While Miller’s story might be over (or is it?), the show continues. “One of the things we tried to do in the books was have stories that resolve along the way,” Daniel Abraham, one of the book’s authors, noted. “So the Miller/Julie Mao story found its conclusion even while the larger story keeps going.”

Leviathan Wakes is a space opera, but with a heavy dose of noir to it. While that worked for the novel, keeping that type of story going indefinitely is difficult. “The problem that Miller was given, and the promise the story made at the start, was that he would find Julie Mao. And you have to keep your promises like that.”

Now that we’re midway through the season, the show will take on the next installment of the series, Caliban’s War.
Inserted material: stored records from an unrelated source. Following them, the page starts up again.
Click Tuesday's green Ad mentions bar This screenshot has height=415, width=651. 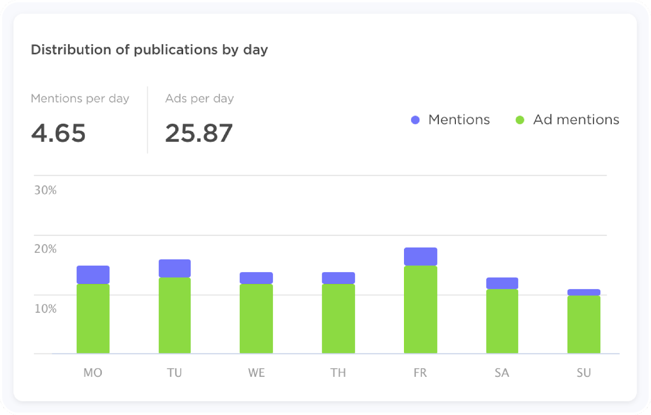(x=175, y=315)
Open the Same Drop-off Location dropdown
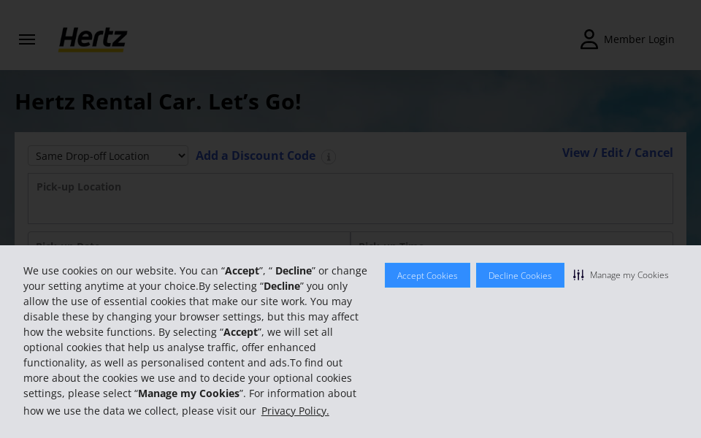The image size is (701, 438). 107,155
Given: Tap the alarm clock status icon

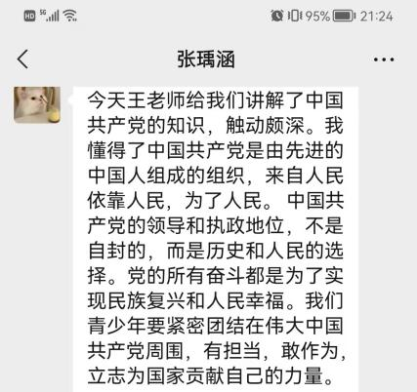Looking at the screenshot, I should pos(277,16).
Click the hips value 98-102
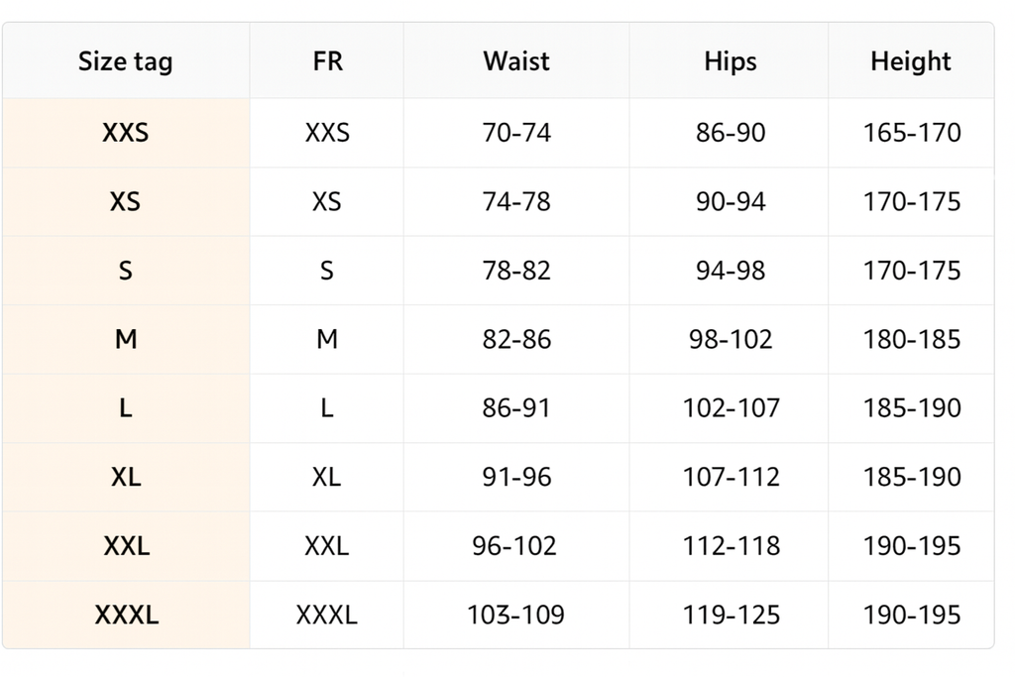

This approach to the series flies in the face of other television adaptions, namely Game of Thrones, which, until later seasons, largely stuck to a single book for laying out the show. “One of the things we decided early was that we weren't adapting a book and then a book and then a book,” Abraham explained. “We're adapting the whole story across all the books.”

That’s been seen so far: we got the story of “The Butcher of Anderson Station” in season 1, as well as references to “The Churn,” a short story that follows Amos. We’ve also seen characters from Caliban’s War pop up in the form of Avasalara and Bobbie Draper, who were brought in a bit early. Now, in the back half of season 2, we’ll see them come into their own as the tensions in the solar system escalate and move everyone toward open warfare.